**EXERCISE GOAL**
Please restate, exactly as they appear, only the lines from the one that contains "The height and" to the final line of the entries, with no pictures.

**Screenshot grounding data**
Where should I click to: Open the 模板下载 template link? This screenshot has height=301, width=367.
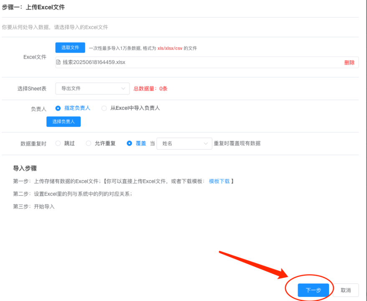(x=219, y=181)
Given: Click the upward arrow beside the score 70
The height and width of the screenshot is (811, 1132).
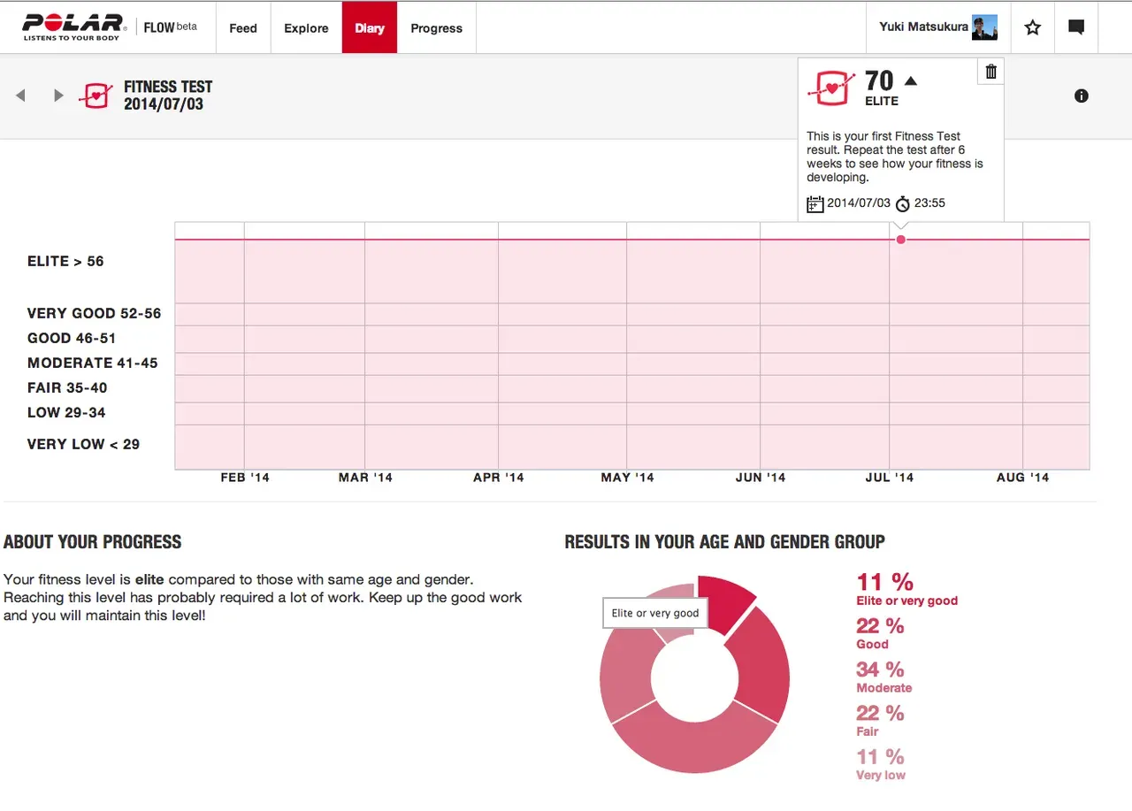Looking at the screenshot, I should [909, 80].
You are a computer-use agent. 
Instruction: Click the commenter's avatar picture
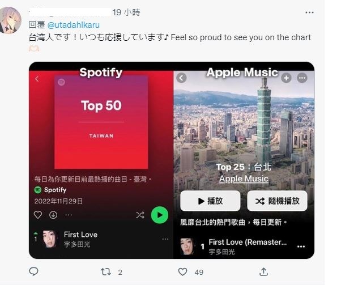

**ANSWER FOR THE TASK**
The height and width of the screenshot is (811, 1132).
Looking at the screenshot, I should [909, 80].
You are a computer-use agent. 
Instruction: Click the commenter's avatar picture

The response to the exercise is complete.